The Sustainable Industry Manufacturing for Long-term Ecosystems (SIMPLE) Hub is a University of Southern Queensland led research program in partnership with multiple external industry and community partners. The Hub will target the development of sustainable ‘ecosystems’ in the manufacturing, resource, civil infrastructure, health, energy and agrifood industries.
The Opportunity:We are seeking a range of enthusiastic future researchers who may have backgrounds in materials engineering, manufacturing, polymer science, biomedical science, geotechnical engineering, chemical engineering, chemistry, microbiology or agrifood.
Join the SIMPLE Hub team and contribute to the future creation of more sustainable modified supply chains and manufacturing processes in regional Queensland and beyond. Your work will contribute to preventing several thousand metric tonnes of landfill waste and the development of local remanufacturing systems.
There are 6 fully funded PhD Scholarships available for outstanding candidates to work on a project at The University of Southern Queensland (UniSQ) in collaboration with our industry partners (Oilfield Piping Systems, Darling Downs Health, Jennmar, Impacts Renewable Energy, Venlo, Plungie and Australia Sunlight group) and university partners (University of Queensland and West Virginia University). The scholarship will cover a stipend (living allowance) for a domestic or international student (subject to the success in the application of an international fee scholarship) to commence studying a Doctor of Philosophy (PhD) in 2023.
There may also be the opportunity of undertaking an industry internship with our partners.
Research Topics available:
Project 1: Repurposing waste polymers for cost effective sucker rod guidesPrimary supervisor: Professor Allan Manalo (Allan.Manalo@usq.edu.au).
This project aims to develop cost-effective sucker rod guides to prevent waste in the resource industries. The topic would be based around three core stages: waste polymer material characterisation and categorisation, optimal mix design of repurposed polymer products, performance evaluation of remanufactured polymer products. The work would involve a combination of design of products, methods of fabrication, and methods of inspection. All would be verified by in-situ testing.

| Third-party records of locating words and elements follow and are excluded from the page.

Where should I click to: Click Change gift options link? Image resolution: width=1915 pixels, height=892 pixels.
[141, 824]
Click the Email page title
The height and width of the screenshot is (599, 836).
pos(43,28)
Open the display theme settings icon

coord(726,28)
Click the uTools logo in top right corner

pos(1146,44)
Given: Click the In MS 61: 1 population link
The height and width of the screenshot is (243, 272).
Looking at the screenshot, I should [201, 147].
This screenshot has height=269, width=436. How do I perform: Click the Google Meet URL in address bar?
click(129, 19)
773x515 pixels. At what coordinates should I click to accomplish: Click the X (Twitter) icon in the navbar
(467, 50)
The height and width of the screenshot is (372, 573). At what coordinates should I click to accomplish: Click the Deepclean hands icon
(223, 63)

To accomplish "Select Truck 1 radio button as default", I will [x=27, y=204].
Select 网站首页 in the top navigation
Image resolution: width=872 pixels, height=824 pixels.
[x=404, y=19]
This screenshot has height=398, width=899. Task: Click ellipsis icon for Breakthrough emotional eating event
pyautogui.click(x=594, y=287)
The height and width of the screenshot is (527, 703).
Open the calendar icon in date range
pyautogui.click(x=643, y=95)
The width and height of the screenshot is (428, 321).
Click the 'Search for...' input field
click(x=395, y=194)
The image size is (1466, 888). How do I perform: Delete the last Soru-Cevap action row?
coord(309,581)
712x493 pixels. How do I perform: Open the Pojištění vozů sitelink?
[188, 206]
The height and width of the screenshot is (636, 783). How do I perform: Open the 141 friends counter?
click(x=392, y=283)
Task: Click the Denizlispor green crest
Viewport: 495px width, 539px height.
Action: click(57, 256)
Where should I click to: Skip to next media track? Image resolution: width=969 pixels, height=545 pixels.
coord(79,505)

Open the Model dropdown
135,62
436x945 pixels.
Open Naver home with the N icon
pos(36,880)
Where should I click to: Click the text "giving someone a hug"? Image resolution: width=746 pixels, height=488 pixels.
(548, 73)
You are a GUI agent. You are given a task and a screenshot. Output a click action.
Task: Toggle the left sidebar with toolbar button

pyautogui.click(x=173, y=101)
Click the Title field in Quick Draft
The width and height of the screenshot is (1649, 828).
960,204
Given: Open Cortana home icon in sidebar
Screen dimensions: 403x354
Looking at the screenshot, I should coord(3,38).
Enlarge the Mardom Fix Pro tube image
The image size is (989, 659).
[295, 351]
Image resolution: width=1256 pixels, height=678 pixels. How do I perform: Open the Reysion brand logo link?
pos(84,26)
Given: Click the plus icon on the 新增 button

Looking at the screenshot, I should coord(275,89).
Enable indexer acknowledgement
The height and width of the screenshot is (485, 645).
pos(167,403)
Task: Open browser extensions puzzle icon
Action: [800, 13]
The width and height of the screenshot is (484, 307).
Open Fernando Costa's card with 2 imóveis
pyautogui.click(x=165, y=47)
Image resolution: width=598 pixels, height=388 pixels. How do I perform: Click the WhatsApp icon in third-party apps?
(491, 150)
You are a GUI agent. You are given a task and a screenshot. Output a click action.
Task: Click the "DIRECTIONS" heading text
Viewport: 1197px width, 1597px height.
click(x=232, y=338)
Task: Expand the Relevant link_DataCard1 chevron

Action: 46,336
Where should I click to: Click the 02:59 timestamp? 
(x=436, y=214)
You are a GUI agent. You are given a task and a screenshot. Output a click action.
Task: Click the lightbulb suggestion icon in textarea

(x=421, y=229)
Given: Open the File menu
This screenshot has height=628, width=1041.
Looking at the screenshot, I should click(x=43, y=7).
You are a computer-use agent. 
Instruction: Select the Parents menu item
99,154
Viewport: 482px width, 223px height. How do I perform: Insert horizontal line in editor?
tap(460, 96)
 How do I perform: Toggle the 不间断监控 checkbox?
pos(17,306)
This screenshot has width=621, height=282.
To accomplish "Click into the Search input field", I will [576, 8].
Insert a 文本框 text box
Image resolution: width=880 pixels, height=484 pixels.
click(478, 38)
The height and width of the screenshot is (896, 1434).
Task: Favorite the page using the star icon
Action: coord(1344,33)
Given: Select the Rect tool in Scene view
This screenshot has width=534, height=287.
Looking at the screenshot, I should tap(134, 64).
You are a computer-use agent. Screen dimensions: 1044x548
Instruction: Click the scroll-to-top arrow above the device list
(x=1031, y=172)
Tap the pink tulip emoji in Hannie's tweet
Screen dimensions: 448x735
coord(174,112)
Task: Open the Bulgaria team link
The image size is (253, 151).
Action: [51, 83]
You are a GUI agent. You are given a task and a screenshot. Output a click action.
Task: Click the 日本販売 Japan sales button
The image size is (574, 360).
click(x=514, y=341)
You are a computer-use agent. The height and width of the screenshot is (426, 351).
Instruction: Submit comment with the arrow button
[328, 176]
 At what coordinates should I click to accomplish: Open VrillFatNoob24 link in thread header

Project 2: Fire-retardant recycled polyethylene (PE) masterbatchesPrimary supervisor: Professor Pingan Song (Pingan.Song@usq.edu.au)
This project aims to develop high-performance cost-effective biobased fire retardants from recycled polyethylene (PE) for electronic and battery applications. Ecofriendly and highly effective biobased phosphorus-based fire retardants will be designed and synthesised to improve the processing, fire retardancy mechanical properties of recycled PE in combination with other processing additives.
Project 3: 3D bioengineered bone microenvironments to measure tumorigenic properties.Primary Supervisor: Dr Louisa Windus (Louisa.Windus@usq.edu.au).
This project aims to develop a three-dimensional (3D) scaffold fabricated from ‘waste’ eggshell particles with commercially available or waste-derived hydrogels. The scaffold will then be used to investigate the novel biology to help develop potential therapies for late-stage cancers. The project would be based around three core stages: waste material processing and characterisation, optimal mix design of the 3D scaffold, performance evaluation of the scaffold with tumour-stroma systems. The project may culminate in testing of late-stage cancer therapies using the 3d model.
Project 4: Development of amended grout products using waste materials for mining applications.Primary supervisor: Dr Ali Mirzaghorbanali (Ali.Mirzaghorbanali@usq.edu.au)
This project is intended to develop sustainable and environmentally friendlier grout products for mining and geotechnical applications using a range of waste materials (plastic, glass, tyres, rubbers, and fly ash) as cement replacement. The project will involve benchmarking with existing grouts used for the application of interest, mix design of amended grouts with the waste materials, grout characterisation including mechanical and rheological behaviour, assessing in-service grout performance through small- and large-scale pull out tests on grout-encapsulated cable bolts. This will culminate in development of numerical models to simulate axial load transfer mechanisms of cable bolts encapsulated using amended grout products.
Project 5: Development of small-scale advanced recycling processes with novel energy technologies to prevent food and packaging wastePrimary Supervisor: Associate Professor Polly Burey (Polly.Burey@usq.edu.au)
This project aims to combine novel sustainable energy technologies and small-scale advanced (chemical) recycling processes to deal with regional-scale waste streams. The project will involve physical and chemical characterisation of waste material feedstocks, processing investigations of laboratory scale advanced recycling systems, characterisation of products and testing of their performance. There is scope to proceed to further synthesis with the products.
Project 6: Formation of tailored cellulose materials from agrifood waste streamsPrimary Supervisor: Associate Professor Polly Burey (Polly.Burey@usq.edu.au)
This project aims to produce novel cellulose materials using food by-product streams as the feedstock. The project will involve characterisation of the food by-product streams, fermentation of the by-products into cellulose hydrogels, physical and chemical analysis of the hydrogels including mechanical, rheological and microstructural characteristics, as well as molecular structure. This project is in partnership with The University of Queensland.